Meryllion Resources Corp. Announces Shares-for-Debt Transaction
Toronto, Ontario--(Newsfile Corp. - January 17, 2022) - Meryllion Resources Corporation (CSE: MYR), ("Meryllion" or the "Corporation") wishes to announce that it has completed a shares-for-debt transaction pursuant to which the Corporation issued a total of 900,000 common shares at a deemed issue price of $0.07 per share in settlement of $63,000 of outstanding management fees owing to two of the Corporation's officers and directors.
The issuance of shares to each of the officers and directors constitutes a related-party transaction within the meaning of Multi-Lateral Instrument 61-101 - Protection of Minority Security Holders in Special Transactions ("MI 61-101").
The issuances to the insiders are exempt from the formal valuation and minority shareholder approval requirements of MI 61-101 pursuant to Sections 5.5(a) and 5.7(1)(a) of MI 61-101 as neither the fair market value of the subject matter of, nor the fair market value of the consideration for, the transaction, insofar as it involves interested parties, exceeds 25% of the Corporation's market capitalization.
The Corporation did not file a material change report more than 21 days before the expected closing of the shares-for-debt transaction because the details of the participation therein by related parties to the Corporation were not settled until shortly prior to the closing and the Corporation wished to close on an expedited basis for business reasons.
All shares issued pursuant to the shares-for-debt transaction are subject to a hold period of four months and one day from the date of issuance.
Early Warning Disclosure
In connection with the shares-for-debt transaction, each of Jeremy Edelman and David Steinepreis acquired ownership, control or direction over 450,000 common shares of the Corporation, thus requiring disclosure pursuant to the early warning requirements of applicable securities regulation.
Immediately prior to the transaction, each of Mr. Edelman and Mr. Steinepreis had ownership of, or exercised control or direction over, 3,088,076 common shares of the Corporation and stock options to acquire an additional 950,000 common shares. Immediately following the transaction, each of Mr. Edelman and Mr. Steinepreis has ownership of, or exercised control or direction over 3,538,076 common shares of the Corporation and stock options to acquire an additional 950,000 common shares.
Following the transaction, each of Mr. Edelman's and Mr. Steinepreis' respective common share ownership (direct and indirect) in the Corporation increased from approximately 14.82% to 16.27%, since the effective date of their last early warning reports (March 17, 2021) and after taking into account subsequent issuances of common shares by the Corporation since said last reports.

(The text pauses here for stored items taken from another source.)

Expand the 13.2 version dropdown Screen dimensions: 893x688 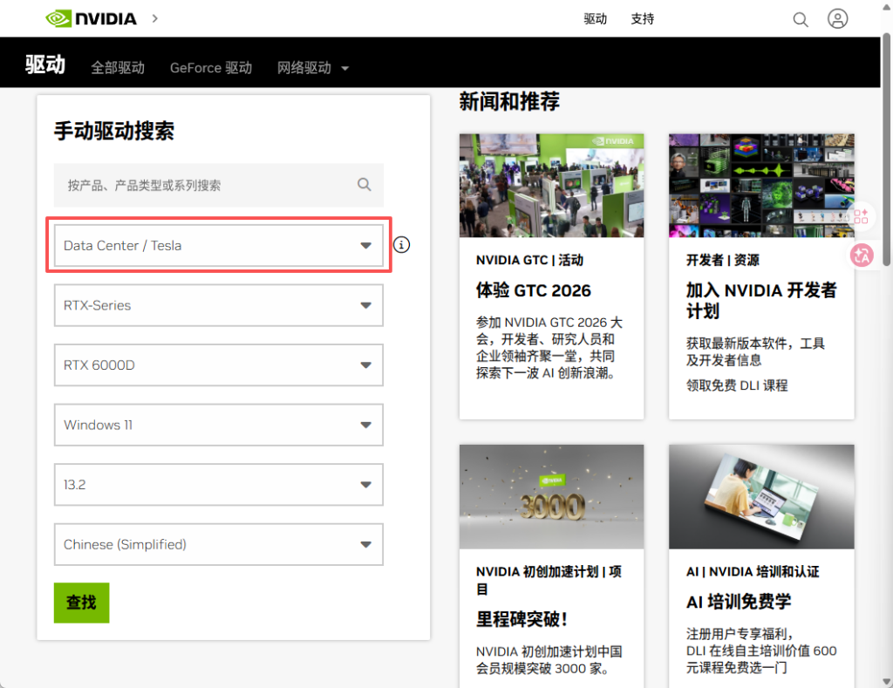pyautogui.click(x=219, y=484)
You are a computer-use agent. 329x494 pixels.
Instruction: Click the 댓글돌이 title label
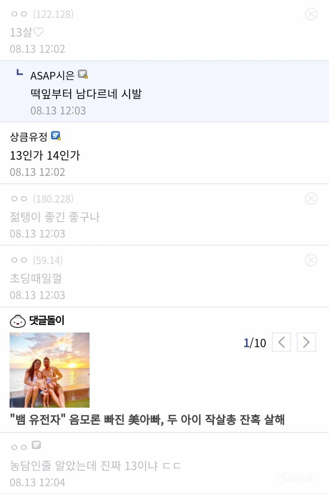[47, 321]
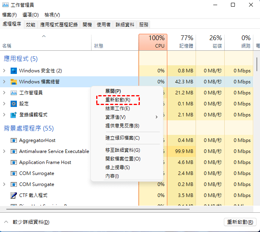Click the Windows 安全性 shield icon
Viewport: 260px width, 232px height.
click(x=14, y=71)
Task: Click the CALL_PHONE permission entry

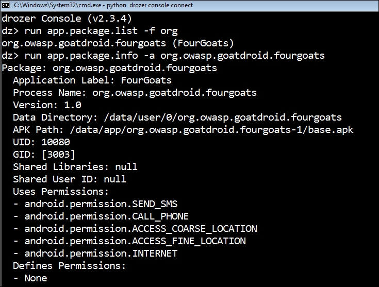Action: (x=107, y=216)
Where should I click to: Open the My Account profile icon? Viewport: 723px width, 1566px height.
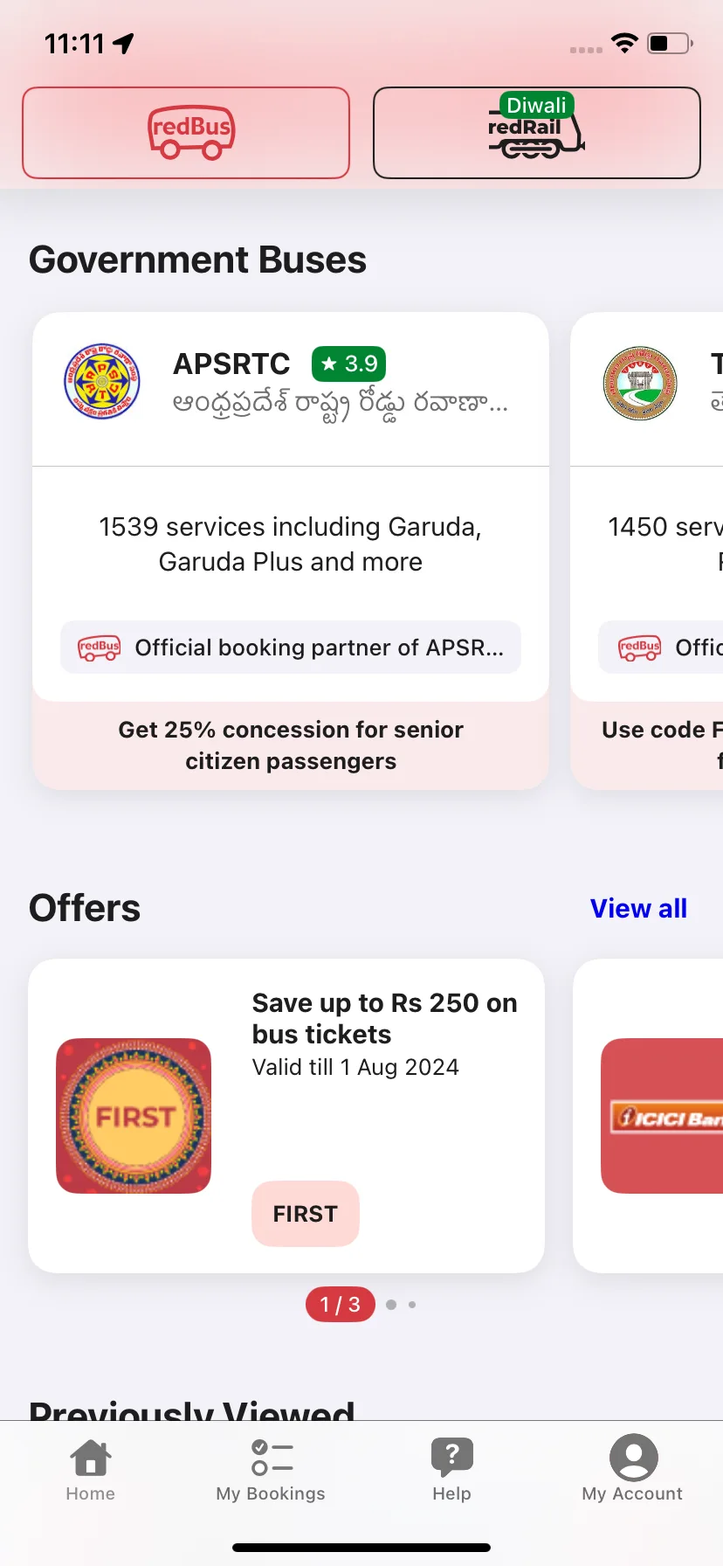pyautogui.click(x=633, y=1457)
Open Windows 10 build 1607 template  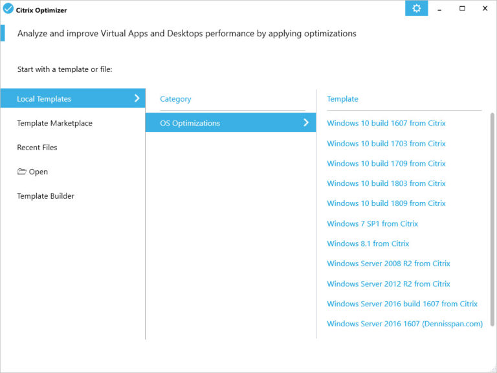coord(386,123)
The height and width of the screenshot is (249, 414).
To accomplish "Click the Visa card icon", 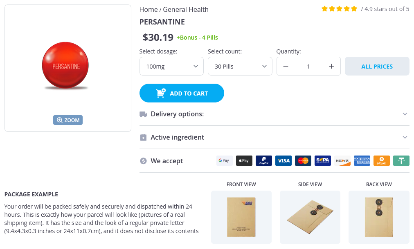I will (x=284, y=160).
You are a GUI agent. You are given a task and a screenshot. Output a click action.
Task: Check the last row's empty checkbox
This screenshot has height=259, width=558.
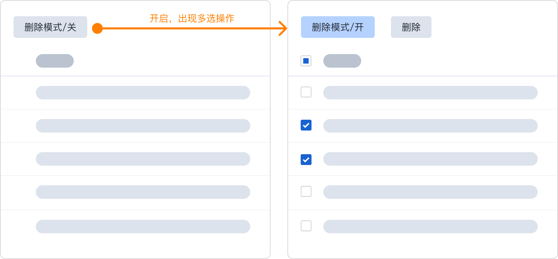(x=306, y=226)
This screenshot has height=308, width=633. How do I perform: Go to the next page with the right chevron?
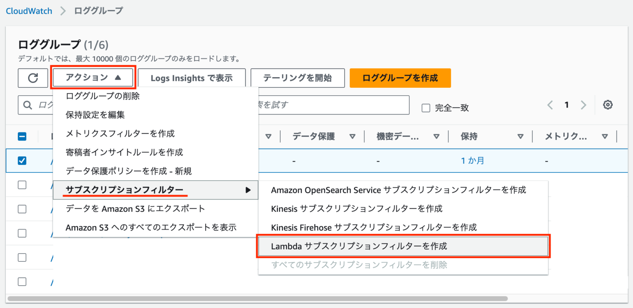coord(584,105)
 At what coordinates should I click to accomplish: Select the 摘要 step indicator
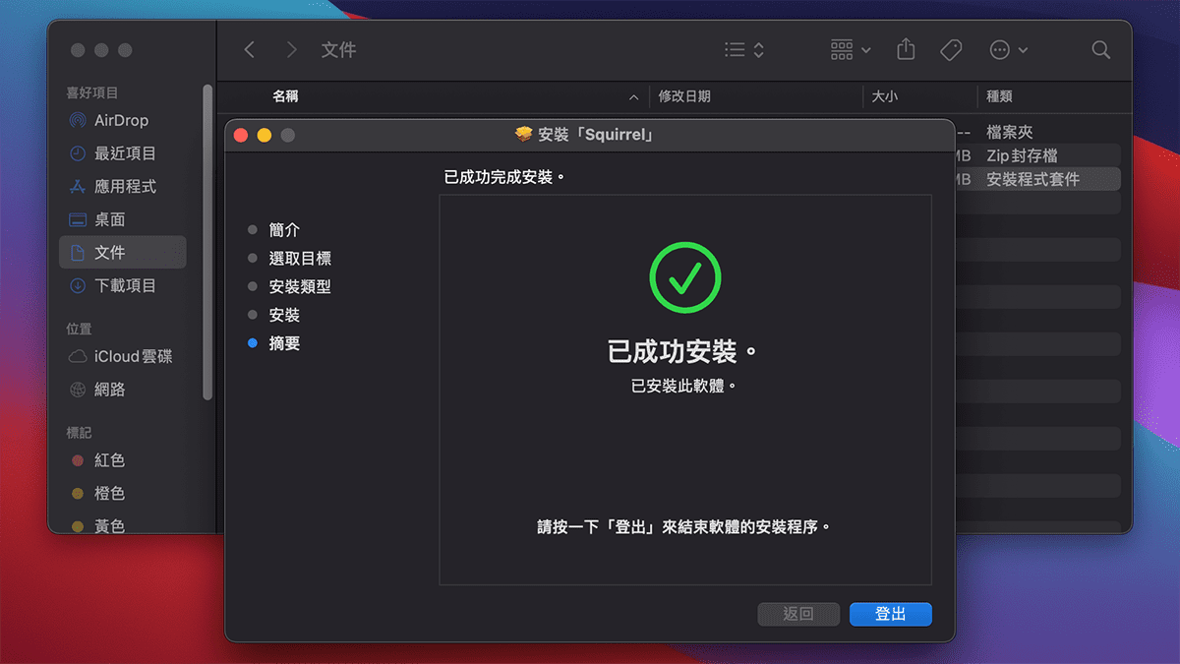283,343
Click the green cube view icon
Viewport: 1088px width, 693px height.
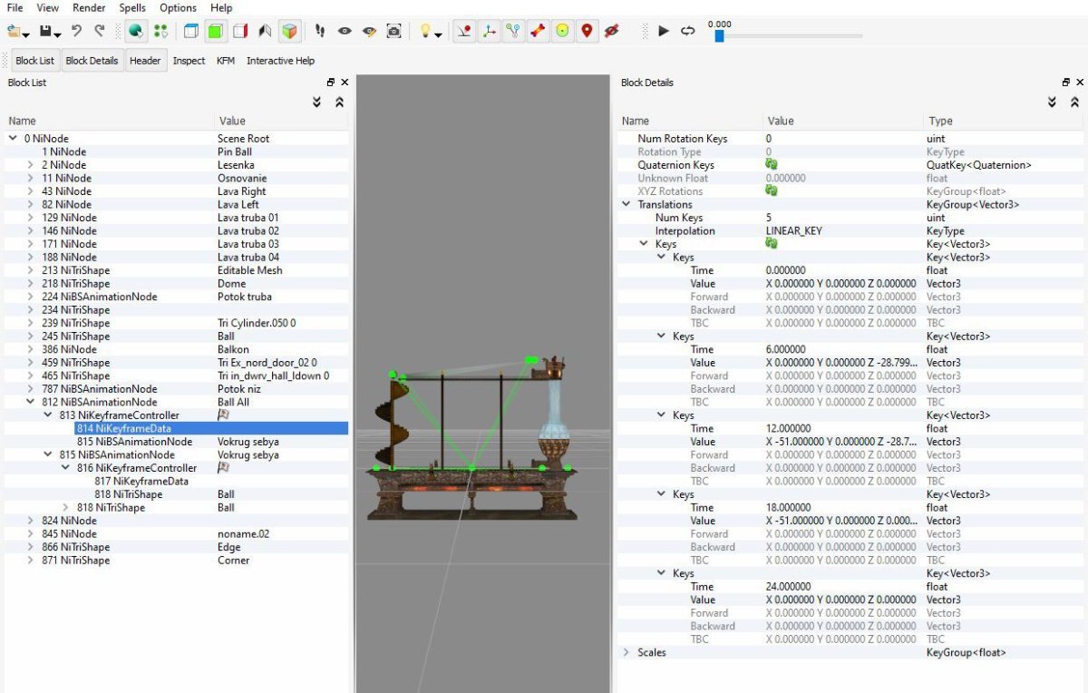(215, 32)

If Mr. Edelman and Mr. Steinepreis were to exercise all of their stock options, each of their respective common share ownership would increase to approximately 19.78% (on a partially diluted basis), since the effective date of their last early warning reports and after taking into account subsequent issuances of common shares by the Corporation.
All common shares of the Corporation held or controlled by Mr. Edelman and Mr. Steinepreis are held for investment purposes. In the future, Mr. Edelman and/or Mr. Steinepreis (directly or indirectly), may acquire and/or dispose of common shares through the market, privately or otherwise, as circumstances or market conditions may warrant.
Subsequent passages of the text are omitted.